• [WHAT THIS TASK INVOLVES]: Set down, word for word, the part of the records that opens with the line containing "Screen dimensions: 1389x868" and closes with the line containing "click(x=229, y=392)", both lines included. Leave the pictures out.

• [DATA PROVIDED]:
----

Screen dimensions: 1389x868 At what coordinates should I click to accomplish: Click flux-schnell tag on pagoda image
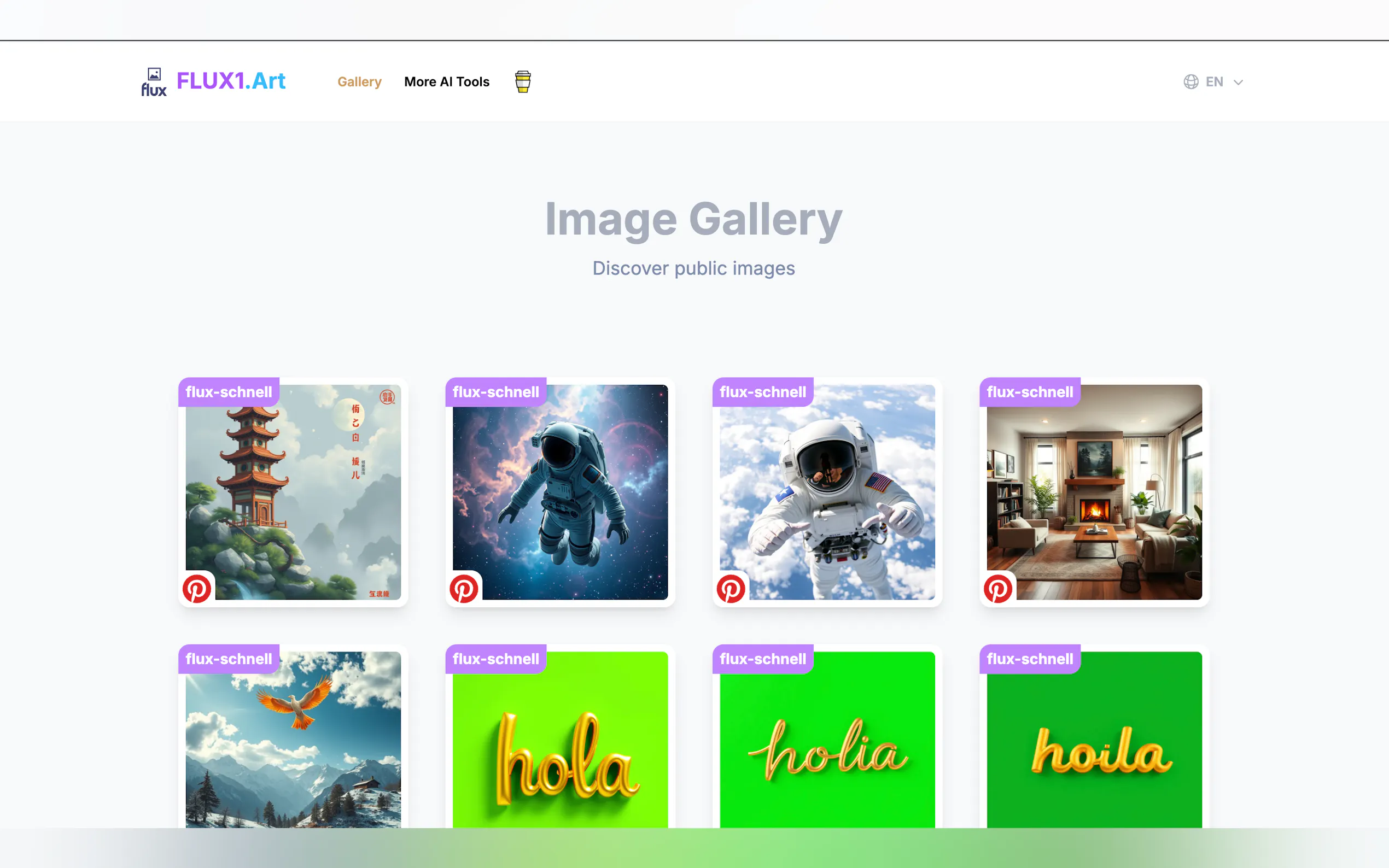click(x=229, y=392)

----

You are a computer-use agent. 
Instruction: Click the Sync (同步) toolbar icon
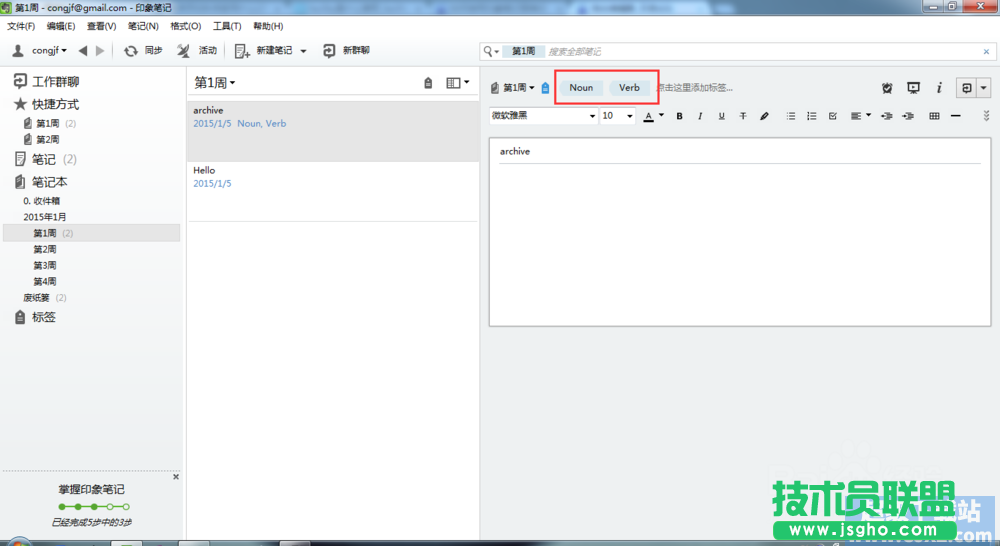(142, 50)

----

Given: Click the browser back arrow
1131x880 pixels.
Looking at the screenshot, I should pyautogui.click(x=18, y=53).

----

• [EXERCISE OUTPUT]:
Screen dimensions: 1389x868 At what coordinates should I click to accomplish: Click flux-schnell tag on pagoda image
click(x=229, y=392)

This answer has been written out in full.